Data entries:
◆ ◆ ◆

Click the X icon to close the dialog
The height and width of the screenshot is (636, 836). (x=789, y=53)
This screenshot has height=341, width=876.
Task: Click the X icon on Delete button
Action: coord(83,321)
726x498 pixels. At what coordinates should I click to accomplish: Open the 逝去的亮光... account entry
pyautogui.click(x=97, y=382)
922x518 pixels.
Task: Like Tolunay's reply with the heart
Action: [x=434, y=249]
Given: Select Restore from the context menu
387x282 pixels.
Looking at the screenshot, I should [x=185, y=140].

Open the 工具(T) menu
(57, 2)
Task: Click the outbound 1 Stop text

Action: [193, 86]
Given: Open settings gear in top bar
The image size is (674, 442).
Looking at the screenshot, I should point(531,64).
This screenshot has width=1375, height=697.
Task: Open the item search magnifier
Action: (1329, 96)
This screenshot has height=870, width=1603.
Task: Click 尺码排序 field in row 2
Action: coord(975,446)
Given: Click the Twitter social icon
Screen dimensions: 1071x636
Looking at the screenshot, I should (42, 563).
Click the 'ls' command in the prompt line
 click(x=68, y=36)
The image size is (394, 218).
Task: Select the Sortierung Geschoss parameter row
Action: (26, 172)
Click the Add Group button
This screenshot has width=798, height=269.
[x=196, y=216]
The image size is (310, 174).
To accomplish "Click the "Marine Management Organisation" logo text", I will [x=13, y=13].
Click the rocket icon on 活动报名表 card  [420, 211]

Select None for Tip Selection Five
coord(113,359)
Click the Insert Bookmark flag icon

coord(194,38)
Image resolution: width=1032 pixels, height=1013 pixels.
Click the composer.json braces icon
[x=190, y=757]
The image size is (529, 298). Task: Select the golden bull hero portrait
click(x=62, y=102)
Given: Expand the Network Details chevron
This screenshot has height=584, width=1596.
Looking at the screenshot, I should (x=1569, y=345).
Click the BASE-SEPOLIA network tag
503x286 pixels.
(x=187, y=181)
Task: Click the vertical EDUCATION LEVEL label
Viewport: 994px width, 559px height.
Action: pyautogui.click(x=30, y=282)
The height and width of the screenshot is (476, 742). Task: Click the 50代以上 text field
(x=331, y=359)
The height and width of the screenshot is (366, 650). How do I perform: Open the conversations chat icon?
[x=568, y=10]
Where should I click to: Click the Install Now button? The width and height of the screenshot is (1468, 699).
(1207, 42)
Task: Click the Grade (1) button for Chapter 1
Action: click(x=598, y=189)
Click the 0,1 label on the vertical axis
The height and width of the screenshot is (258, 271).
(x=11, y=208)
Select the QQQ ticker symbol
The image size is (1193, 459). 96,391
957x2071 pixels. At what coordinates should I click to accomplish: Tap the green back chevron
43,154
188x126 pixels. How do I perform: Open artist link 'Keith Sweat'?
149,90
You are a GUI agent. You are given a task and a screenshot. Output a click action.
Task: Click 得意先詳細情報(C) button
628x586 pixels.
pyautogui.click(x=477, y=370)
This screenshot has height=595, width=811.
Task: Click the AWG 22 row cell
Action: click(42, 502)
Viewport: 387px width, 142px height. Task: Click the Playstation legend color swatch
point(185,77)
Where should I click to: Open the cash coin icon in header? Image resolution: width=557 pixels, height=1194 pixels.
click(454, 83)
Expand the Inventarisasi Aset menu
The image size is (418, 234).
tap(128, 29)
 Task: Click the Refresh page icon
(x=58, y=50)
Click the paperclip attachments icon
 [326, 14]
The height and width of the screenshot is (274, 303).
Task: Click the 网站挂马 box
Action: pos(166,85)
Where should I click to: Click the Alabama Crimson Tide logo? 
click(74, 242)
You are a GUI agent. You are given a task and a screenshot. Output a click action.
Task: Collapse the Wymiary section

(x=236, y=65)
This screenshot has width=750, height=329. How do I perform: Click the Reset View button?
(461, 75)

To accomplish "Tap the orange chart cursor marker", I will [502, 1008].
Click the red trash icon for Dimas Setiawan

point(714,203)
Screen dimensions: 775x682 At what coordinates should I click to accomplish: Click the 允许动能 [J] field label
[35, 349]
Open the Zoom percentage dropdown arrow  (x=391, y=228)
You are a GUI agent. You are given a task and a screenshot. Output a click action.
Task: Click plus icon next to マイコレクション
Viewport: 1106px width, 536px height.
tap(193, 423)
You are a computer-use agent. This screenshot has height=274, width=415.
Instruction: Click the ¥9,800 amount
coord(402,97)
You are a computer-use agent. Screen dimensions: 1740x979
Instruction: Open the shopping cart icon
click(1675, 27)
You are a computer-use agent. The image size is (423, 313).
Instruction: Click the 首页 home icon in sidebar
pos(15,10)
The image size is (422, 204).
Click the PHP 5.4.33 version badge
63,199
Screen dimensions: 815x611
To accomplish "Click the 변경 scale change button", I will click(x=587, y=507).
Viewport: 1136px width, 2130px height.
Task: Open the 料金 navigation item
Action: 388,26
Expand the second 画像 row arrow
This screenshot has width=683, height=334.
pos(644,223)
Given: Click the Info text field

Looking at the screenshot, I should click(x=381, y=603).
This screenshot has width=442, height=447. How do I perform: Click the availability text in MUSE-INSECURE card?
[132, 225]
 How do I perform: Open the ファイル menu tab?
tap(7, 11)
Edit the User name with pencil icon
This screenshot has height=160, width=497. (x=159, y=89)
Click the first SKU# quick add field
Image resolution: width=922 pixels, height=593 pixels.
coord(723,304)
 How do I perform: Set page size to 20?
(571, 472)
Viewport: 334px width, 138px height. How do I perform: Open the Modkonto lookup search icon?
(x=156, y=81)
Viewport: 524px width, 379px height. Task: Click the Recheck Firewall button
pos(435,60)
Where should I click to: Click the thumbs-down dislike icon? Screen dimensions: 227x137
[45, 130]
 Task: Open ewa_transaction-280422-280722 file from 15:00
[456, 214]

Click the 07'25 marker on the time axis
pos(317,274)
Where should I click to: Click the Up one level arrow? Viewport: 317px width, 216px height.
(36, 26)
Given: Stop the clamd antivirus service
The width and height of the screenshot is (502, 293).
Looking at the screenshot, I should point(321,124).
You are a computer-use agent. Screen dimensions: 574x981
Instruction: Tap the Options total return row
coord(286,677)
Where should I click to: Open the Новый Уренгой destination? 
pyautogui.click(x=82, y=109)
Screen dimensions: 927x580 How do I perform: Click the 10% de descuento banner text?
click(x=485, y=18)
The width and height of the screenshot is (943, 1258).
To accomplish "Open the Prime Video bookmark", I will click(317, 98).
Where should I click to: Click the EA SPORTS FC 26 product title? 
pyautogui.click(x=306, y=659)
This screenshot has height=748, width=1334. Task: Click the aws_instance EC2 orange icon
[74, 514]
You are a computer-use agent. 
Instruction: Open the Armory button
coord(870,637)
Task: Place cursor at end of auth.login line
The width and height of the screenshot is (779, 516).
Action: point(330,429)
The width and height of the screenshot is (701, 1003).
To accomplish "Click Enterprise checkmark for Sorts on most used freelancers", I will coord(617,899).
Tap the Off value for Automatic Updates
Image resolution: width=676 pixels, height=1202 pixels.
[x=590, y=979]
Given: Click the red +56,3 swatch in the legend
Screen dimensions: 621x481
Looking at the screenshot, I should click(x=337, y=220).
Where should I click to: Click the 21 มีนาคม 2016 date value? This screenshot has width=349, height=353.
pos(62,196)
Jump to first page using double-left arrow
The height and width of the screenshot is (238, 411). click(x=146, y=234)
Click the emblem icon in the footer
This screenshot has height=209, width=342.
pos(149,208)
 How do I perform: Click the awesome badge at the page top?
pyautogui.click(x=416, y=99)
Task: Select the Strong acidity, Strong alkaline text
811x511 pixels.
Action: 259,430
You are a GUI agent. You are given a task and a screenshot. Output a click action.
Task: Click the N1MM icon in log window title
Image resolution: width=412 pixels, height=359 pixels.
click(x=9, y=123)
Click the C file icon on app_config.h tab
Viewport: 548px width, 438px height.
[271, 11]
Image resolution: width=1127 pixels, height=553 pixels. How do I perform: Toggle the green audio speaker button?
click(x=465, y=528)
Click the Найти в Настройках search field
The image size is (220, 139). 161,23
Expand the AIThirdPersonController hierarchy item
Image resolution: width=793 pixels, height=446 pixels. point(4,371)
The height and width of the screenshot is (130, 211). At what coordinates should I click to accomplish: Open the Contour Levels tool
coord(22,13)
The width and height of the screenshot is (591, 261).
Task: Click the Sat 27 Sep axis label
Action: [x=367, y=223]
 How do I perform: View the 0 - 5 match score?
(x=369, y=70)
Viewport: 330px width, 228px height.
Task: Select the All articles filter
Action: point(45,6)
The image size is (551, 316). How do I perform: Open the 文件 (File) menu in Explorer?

◆ ◆ ◆

■ What is being asked ■
Begin with the line that contains "How do I perform: Click the awesome" and print each line exactly until the data ends, including the last line.

■ Exercise answer ■
 How do I perform: Click the awesome badge at the page top?
pyautogui.click(x=416, y=99)
Task: Select the Strong acidity, Strong alkaline text
811x511 pixels.
Action: 259,430
You are a GUI agent. You are given a task and a screenshot. Output a click action.
Task: Click the N1MM icon in log window title
Image resolution: width=412 pixels, height=359 pixels.
click(x=9, y=123)
Click the C file icon on app_config.h tab
Viewport: 548px width, 438px height.
[271, 11]
Image resolution: width=1127 pixels, height=553 pixels. How do I perform: Toggle the green audio speaker button?
click(x=465, y=528)
Click the Найти в Настройках search field
The image size is (220, 139). 161,23
Expand the AIThirdPersonController hierarchy item
Image resolution: width=793 pixels, height=446 pixels. point(4,371)
The height and width of the screenshot is (130, 211). At what coordinates should I click to accomplish: Open the Contour Levels tool
coord(22,13)
The width and height of the screenshot is (591, 261).
Task: Click the Sat 27 Sep axis label
Action: [x=367, y=223]
 How do I perform: View the 0 - 5 match score?
(x=369, y=70)
Viewport: 330px width, 228px height.
Task: Select the All articles filter
Action: point(45,6)
The image size is (551, 316). How do I perform: Open the 文件 (File) menu in Explorer?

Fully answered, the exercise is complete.